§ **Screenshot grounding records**
• • •
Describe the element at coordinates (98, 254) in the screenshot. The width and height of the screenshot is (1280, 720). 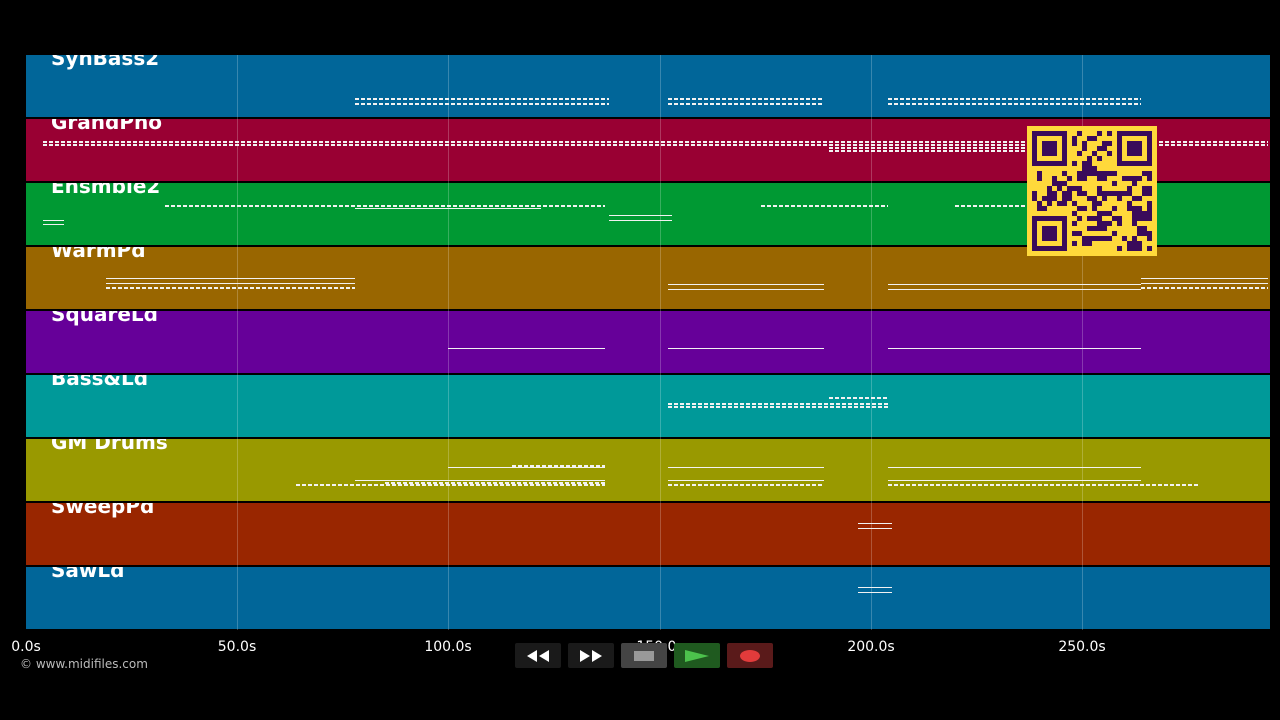
I see `track-label: WarmPd` at that location.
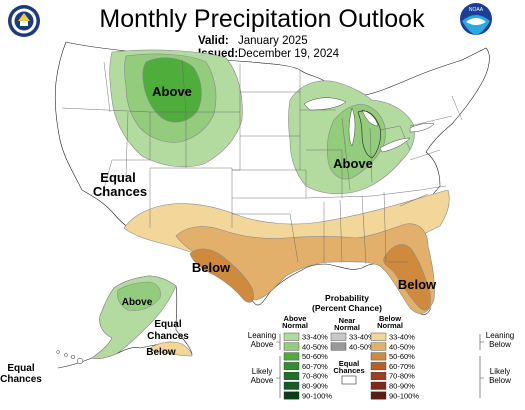  Describe the element at coordinates (369, 134) in the screenshot. I see `michigan-outline` at that location.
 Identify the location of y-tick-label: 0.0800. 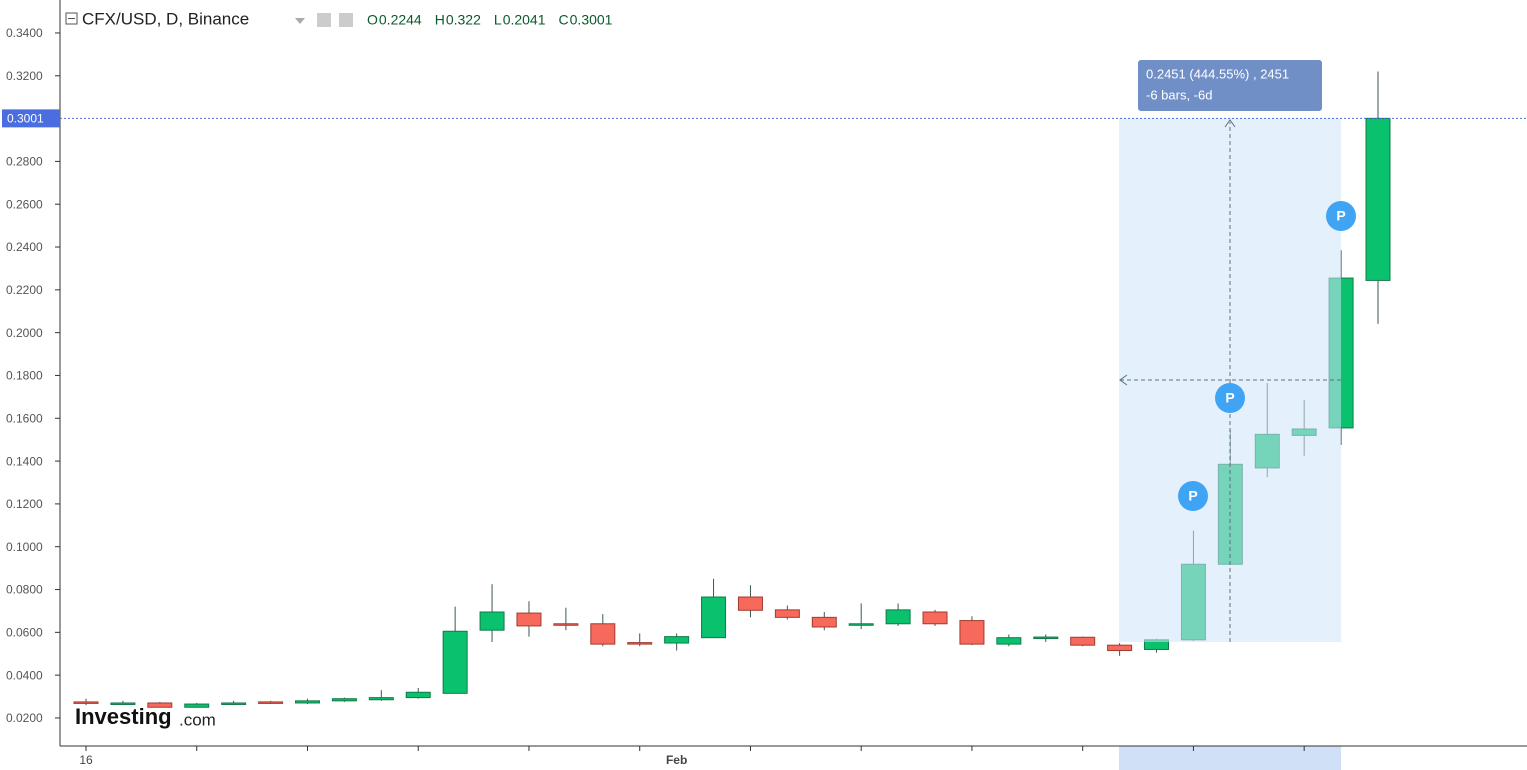
(24, 590).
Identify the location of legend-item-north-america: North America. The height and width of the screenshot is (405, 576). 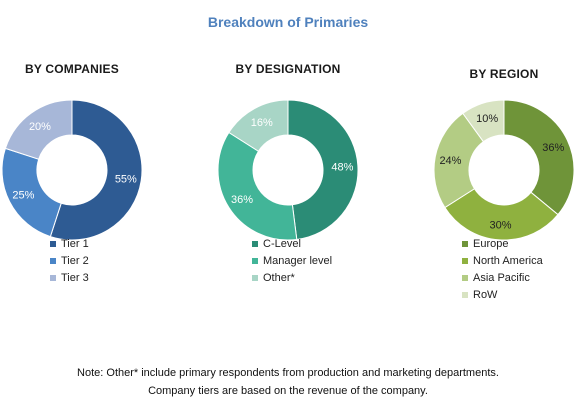
(502, 260).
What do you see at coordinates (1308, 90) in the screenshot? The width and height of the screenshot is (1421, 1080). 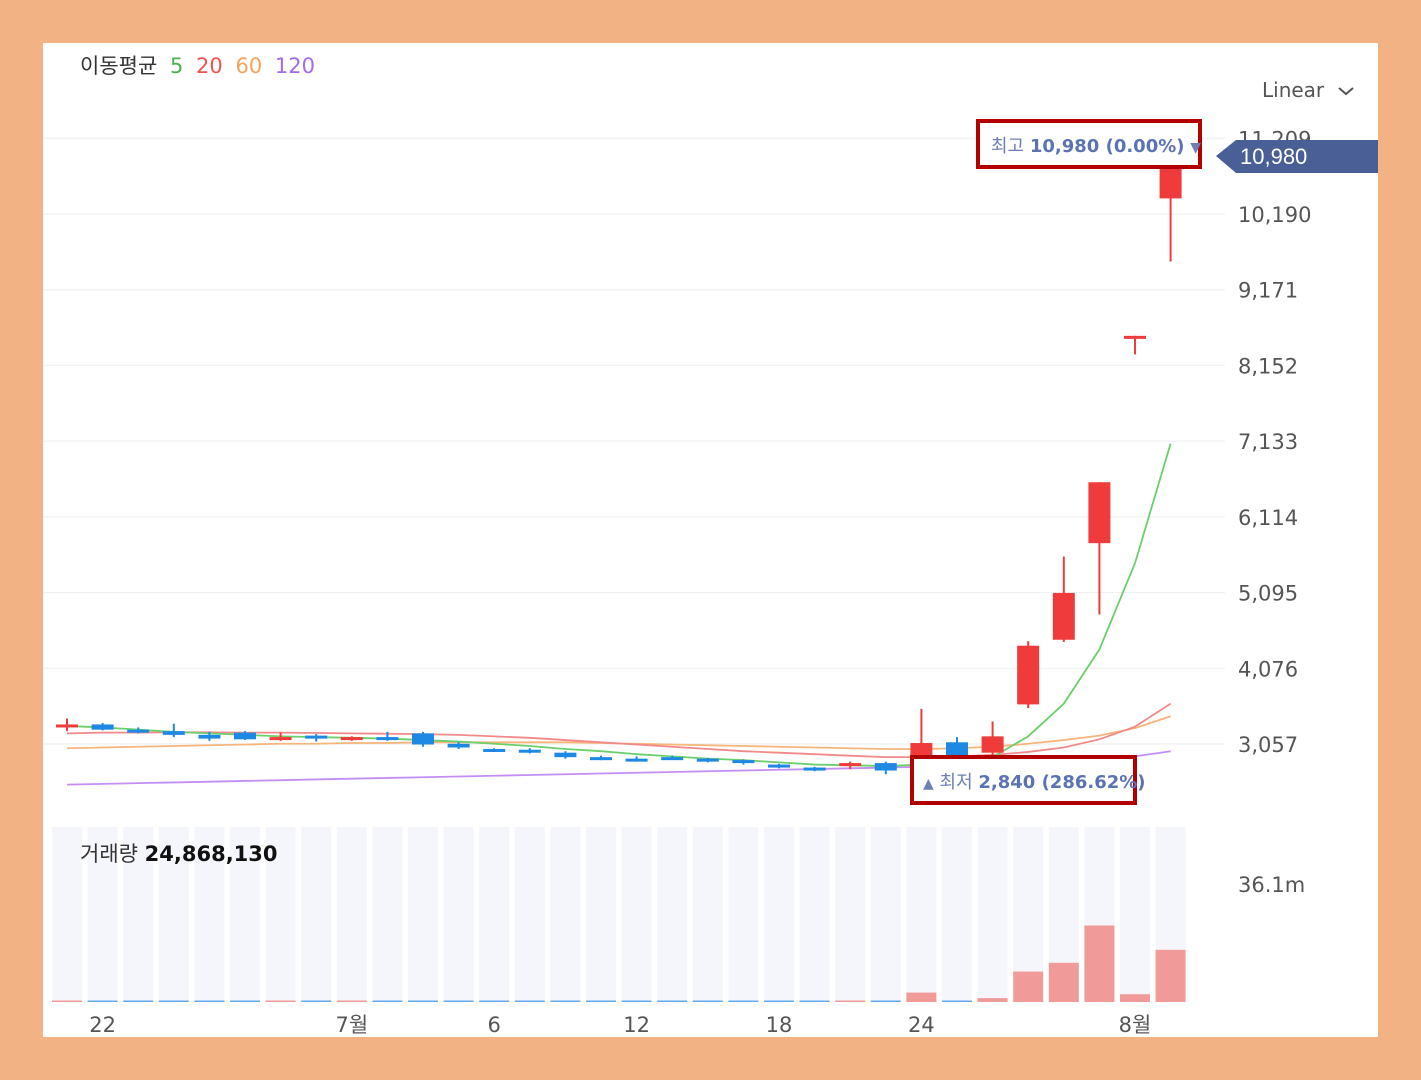 I see `scale-dropdown: Linear` at bounding box center [1308, 90].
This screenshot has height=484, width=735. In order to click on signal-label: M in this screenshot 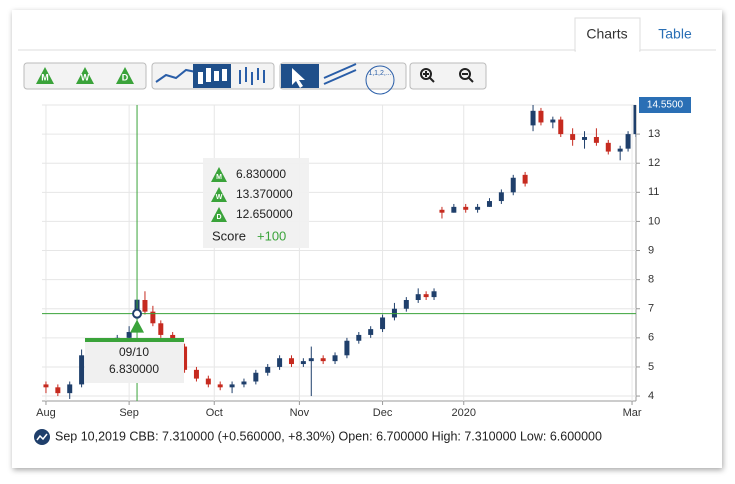, I will do `click(45, 77)`.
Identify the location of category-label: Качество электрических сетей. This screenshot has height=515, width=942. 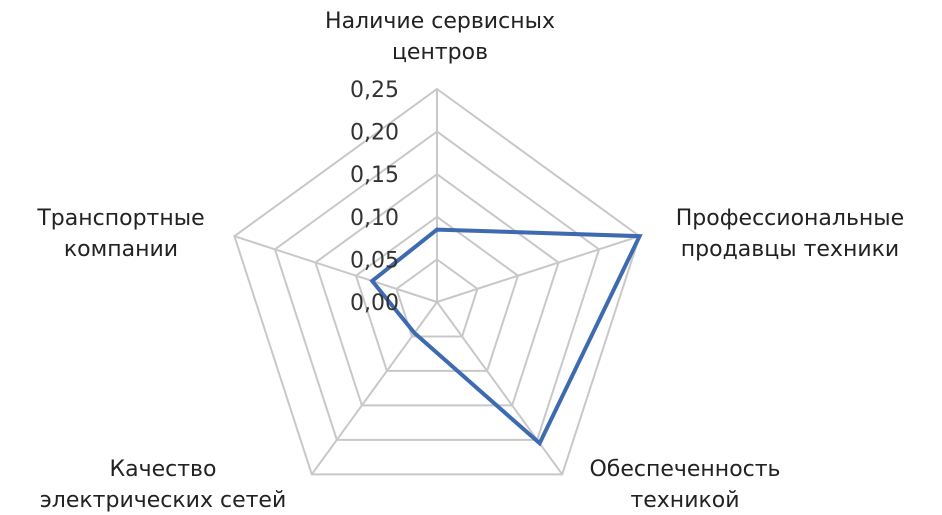
(164, 485).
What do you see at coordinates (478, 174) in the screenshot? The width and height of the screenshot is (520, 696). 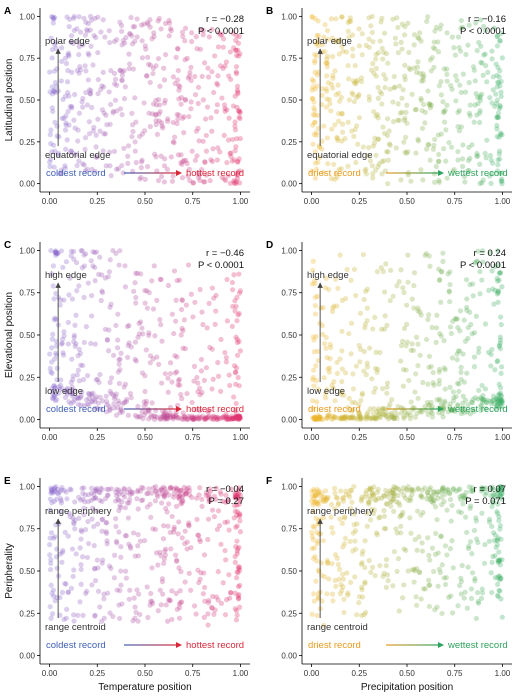 I see `arrow-right-label: wettest record` at bounding box center [478, 174].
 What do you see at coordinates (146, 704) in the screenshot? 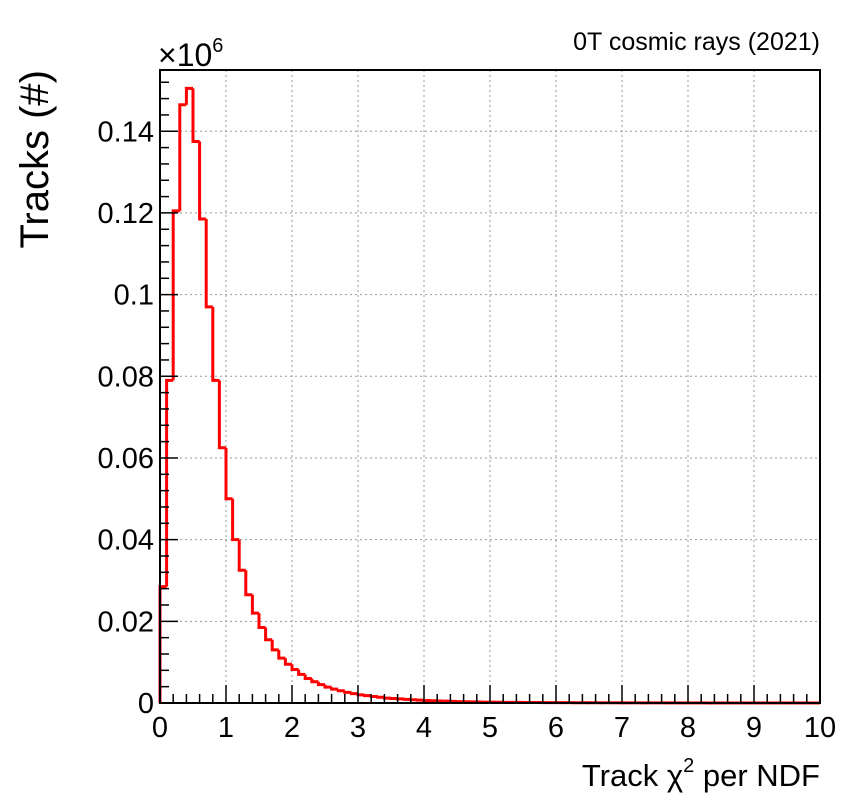
I see `y-tick-label: 0` at bounding box center [146, 704].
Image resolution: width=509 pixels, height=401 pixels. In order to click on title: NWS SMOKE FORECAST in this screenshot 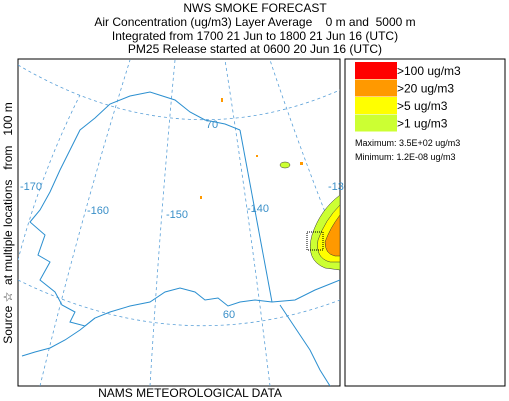, I will do `click(255, 8)`.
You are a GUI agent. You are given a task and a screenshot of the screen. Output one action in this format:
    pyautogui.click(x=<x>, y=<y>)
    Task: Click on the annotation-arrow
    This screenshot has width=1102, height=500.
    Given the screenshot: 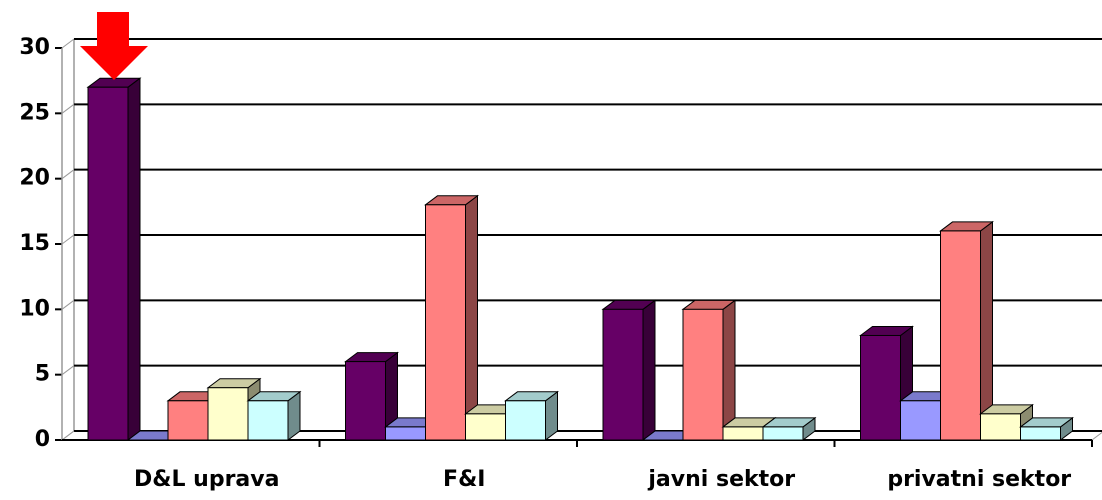 What is the action you would take?
    pyautogui.click(x=114, y=46)
    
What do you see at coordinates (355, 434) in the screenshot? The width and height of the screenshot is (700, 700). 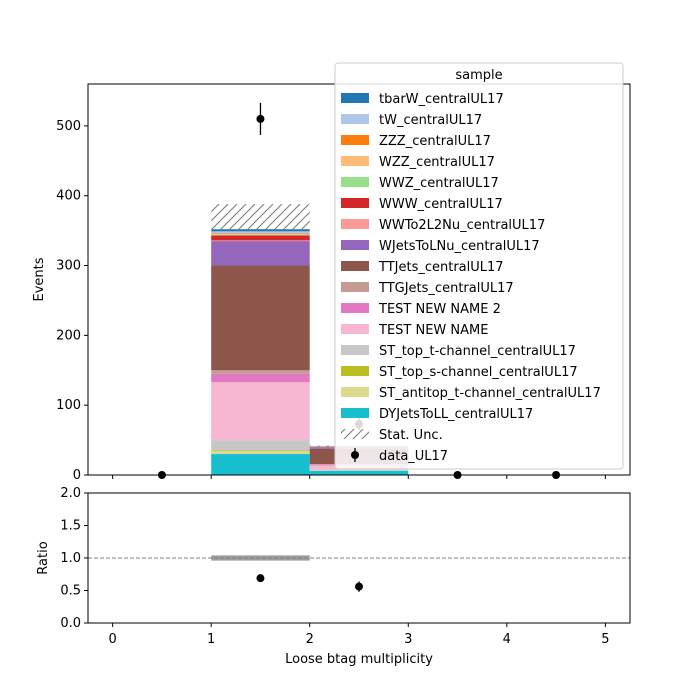 I see `legend-swatch-stat-unc` at bounding box center [355, 434].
• • •
§ **Directions for this task**
Lay out the lines from the beginning of the records through the line containing "Describe the element at coordinates (369, 134)" as a numbered list, with blank lines skipped and the pictures left out.

§ **Solution below**
1. Describe the element at coordinates (98, 254) in the screenshot. The width and height of the screenshot is (1280, 720). 
2. I see `track-label: WarmPd` at that location.
3.   Describe the element at coordinates (369, 134) in the screenshot. I see `michigan-outline` at that location.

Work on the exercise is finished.